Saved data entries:
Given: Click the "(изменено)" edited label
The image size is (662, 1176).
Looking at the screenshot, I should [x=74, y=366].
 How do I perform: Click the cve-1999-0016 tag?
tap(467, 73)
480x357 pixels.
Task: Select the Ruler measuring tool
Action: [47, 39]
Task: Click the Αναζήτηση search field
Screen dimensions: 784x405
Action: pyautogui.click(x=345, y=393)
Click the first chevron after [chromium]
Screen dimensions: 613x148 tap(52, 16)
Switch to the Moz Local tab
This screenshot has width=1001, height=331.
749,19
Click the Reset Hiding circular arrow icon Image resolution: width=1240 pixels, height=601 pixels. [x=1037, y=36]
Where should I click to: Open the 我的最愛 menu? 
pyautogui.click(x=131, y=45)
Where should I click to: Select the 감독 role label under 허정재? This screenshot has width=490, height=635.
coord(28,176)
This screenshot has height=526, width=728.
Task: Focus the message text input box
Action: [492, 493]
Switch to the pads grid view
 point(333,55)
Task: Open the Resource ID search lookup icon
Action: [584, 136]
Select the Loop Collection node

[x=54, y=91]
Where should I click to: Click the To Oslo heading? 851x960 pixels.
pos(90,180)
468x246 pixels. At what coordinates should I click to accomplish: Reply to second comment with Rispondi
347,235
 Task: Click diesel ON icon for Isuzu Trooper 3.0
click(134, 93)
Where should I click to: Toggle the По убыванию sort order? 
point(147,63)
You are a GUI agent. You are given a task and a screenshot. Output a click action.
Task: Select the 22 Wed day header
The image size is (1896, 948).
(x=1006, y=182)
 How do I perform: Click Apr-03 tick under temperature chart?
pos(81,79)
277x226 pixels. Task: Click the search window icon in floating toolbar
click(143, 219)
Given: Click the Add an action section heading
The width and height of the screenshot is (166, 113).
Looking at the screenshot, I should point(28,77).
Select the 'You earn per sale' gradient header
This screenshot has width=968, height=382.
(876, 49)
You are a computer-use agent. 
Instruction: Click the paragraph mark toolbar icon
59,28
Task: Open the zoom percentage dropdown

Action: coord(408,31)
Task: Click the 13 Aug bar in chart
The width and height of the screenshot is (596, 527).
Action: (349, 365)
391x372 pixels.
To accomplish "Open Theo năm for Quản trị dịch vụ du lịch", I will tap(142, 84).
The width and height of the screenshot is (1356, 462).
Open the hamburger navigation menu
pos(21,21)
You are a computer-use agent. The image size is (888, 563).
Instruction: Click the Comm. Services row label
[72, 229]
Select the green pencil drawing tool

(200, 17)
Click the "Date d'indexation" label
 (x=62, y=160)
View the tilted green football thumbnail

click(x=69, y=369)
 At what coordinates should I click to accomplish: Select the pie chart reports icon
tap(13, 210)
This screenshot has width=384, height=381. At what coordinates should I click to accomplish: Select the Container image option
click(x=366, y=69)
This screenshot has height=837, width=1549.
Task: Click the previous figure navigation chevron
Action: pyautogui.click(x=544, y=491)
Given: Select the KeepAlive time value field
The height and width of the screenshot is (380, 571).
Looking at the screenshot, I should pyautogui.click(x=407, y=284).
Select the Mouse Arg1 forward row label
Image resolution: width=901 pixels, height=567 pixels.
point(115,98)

■ Task directions:
Output the data above in full and exactly.

■ Your solution:
Given: Click the "(изменено)" edited label
The image size is (662, 1176).
Looking at the screenshot, I should [x=74, y=366].
 How do I perform: Click the cve-1999-0016 tag?
tap(467, 73)
480x357 pixels.
Task: Select the Ruler measuring tool
Action: [47, 39]
Task: Click the Αναζήτηση search field
Screen dimensions: 784x405
Action: pyautogui.click(x=345, y=393)
Click the first chevron after [chromium]
Screen dimensions: 613x148 tap(52, 16)
Switch to the Moz Local tab
This screenshot has width=1001, height=331.
749,19
Click the Reset Hiding circular arrow icon Image resolution: width=1240 pixels, height=601 pixels. [x=1037, y=36]
Where should I click to: Open the 我的最愛 menu? 
pyautogui.click(x=131, y=45)
Where should I click to: Select the 감독 role label under 허정재? This screenshot has width=490, height=635.
coord(28,176)
This screenshot has height=526, width=728.
Task: Focus the message text input box
Action: [492, 493]
Switch to the pads grid view
 point(333,55)
Task: Open the Resource ID search lookup icon
Action: [584, 136]
Select the Loop Collection node

[x=54, y=91]
Where should I click to: Click the To Oslo heading? 851x960 pixels.
pos(90,180)
468x246 pixels. At what coordinates should I click to accomplish: Reply to second comment with Rispondi
347,235
 Task: Click diesel ON icon for Isuzu Trooper 3.0
click(134, 93)
Where should I click to: Toggle the По убыванию sort order? 
point(147,63)
You are a GUI agent. You are given a task and a screenshot. Output a click action.
Task: Select the 22 Wed day header
The image size is (1896, 948).
(x=1006, y=182)
 How do I perform: Click Apr-03 tick under temperature chart?
pos(81,79)
277x226 pixels. Task: Click the search window icon in floating toolbar
click(143, 219)
Given: Click the Add an action section heading
The width and height of the screenshot is (166, 113).
Looking at the screenshot, I should point(28,77).
Select the 'You earn per sale' gradient header
This screenshot has width=968, height=382.
(876, 49)
You are a computer-use agent. 
Instruction: Click the paragraph mark toolbar icon
59,28
Task: Open the zoom percentage dropdown

Action: coord(408,31)
Task: Click the 13 Aug bar in chart
The width and height of the screenshot is (596, 527).
Action: (349, 365)
391x372 pixels.
To accomplish "Open Theo năm for Quản trị dịch vụ du lịch", I will tap(142, 84).
The width and height of the screenshot is (1356, 462).
Open the hamburger navigation menu
pos(21,21)
You are a computer-use agent. The image size is (888, 563).
Instruction: Click the Comm. Services row label
[72, 229]
Select the green pencil drawing tool

(200, 17)
Click the "Date d'indexation" label
 (x=62, y=160)
View the tilted green football thumbnail

click(x=69, y=369)
 At what coordinates should I click to accomplish: Select the pie chart reports icon
tap(13, 210)
This screenshot has width=384, height=381. At what coordinates should I click to accomplish: Select the Container image option
click(x=366, y=69)
This screenshot has height=837, width=1549.
Task: Click the previous figure navigation chevron
Action: pyautogui.click(x=544, y=491)
Given: Select the KeepAlive time value field
The height and width of the screenshot is (380, 571).
Looking at the screenshot, I should pyautogui.click(x=407, y=284).
Select the Mouse Arg1 forward row label
Image resolution: width=901 pixels, height=567 pixels.
point(115,98)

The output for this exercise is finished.